Fragmento de texto
|---|
Fuente: Periodistas en español, 30.4.13

El Gobierno de Ecuador considera que la democratización de la comunicación es un hecho

La Secretaría Nacional de Comunicación de Ecuador conmemora el 3 de mayo como el Día Mundial de la Libertad de Prensa y se suma a esta iniciativa para concienciar sobre el derecho a la democratización de los medios de comunicación, informa Andrés Reliche (Andes)

En este 3 de Mayo de 2013, la Secretaría de Comunicación señala “con datos factuales que Ecuador ha logrado grandes avances en materia de los derechos de la comunicación hacia una verdadera libertad de prensa, y considera que la democratización de la comunicación es un hecho”.

Entre esos datos se señala que en 2007 existían en Ecuador 1.178 medios de comunicación privados, 86 públicos y ni uno solo comunitario; mientras que en 2013 existen 1.315 medios privados, 327 medios públicos y 20 medios comunitarios.

Añade que “se avanza en firme hacia un mayor y mejor acceso a los medios de comunicación, redes sociales y otras nuevas tecnologías para fomentar la capacidad de deliberación pública y diálogo de la sociedad consigo misma y sus dirigentes sobre asuntos de interés general devolviendo el poder a la ciudadanía legitimado en el artículo 16 y 18 de la Constitución”.

Para el Gobierno “se ha logrado finalmente la separación de poderes; ya los grupos financieros o económicos no están vinculados a los medios de comunicación, cumpliendo la Constitución que garantiza en el artículo 213 la no vinculación de los medios de información nacionales con intereses ajenos a la comunicación”, norma que fue apoyada por la gran mayoría de los ecuatorianos en consulta popular.

El Gobierno sostiene que “los derechos de la comunicación benefician a los ciudadanos también en materia de educación al hacer uso de las franjas educativas dispuestas en la Ley, que fomentan la producción nacional, dando paso a la difusión masiva de contenidos culturales y educativos de calidad, cultivando la identidad nacional”.
|---|
(Entradas guardadas)
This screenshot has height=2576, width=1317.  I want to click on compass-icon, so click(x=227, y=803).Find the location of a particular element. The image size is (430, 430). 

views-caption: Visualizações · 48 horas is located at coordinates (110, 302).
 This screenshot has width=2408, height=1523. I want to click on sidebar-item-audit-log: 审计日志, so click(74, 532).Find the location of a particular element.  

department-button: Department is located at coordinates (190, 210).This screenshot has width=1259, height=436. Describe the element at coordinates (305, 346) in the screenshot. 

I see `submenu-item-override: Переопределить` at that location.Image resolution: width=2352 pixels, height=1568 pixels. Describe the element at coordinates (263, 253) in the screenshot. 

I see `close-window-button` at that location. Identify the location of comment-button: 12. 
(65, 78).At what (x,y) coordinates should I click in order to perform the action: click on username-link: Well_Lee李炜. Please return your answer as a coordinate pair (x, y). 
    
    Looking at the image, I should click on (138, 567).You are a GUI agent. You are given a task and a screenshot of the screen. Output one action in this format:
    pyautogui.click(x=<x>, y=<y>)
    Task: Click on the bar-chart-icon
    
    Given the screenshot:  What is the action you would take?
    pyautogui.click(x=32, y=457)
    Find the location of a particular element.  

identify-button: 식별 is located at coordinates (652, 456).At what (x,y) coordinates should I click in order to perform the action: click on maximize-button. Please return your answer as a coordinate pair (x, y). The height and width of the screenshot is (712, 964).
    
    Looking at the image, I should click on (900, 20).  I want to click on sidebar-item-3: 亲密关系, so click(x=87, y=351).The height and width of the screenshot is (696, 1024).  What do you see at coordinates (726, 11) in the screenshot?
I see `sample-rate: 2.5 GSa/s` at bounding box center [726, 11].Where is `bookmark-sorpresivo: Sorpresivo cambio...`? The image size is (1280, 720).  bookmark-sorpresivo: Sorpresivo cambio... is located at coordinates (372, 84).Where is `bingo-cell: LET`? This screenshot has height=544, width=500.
|---|
Tarea asignada A
Copia el pasaje del fragmento sobre la comunicación en Ecuador que va desde "Para el Gobierno" hasta "en consulta popular.", ambos incluidos, y sustituye "consulta popular" por "referéndum".
Tarea asignada B
Según el fragmento sobre la comunicación en Ecuador, ¿cuántos medios públicos existen en el país en 2013?
Tarea asignada C
Enumera todos los artículos de la Constitución que se citan en el fragmento sobre la comunicación en Ecuador.

Respuesta A
Para el Gobierno “se ha logrado finalmente la separación de poderes; ya los grupos financieros o económicos no están vinculados a los medios de comunicación, cumpliendo la Constitución que garantiza en el artículo 213 la no vinculación de los medios de información nacionales con intereses ajenos a la comunicación”, norma que fue apoyada por la gran mayoría de los ecuatorianos en referéndum.

Respuesta B
327 medios públicos.

Respuesta C
Artículo 16, artículo 18 y artículo 213.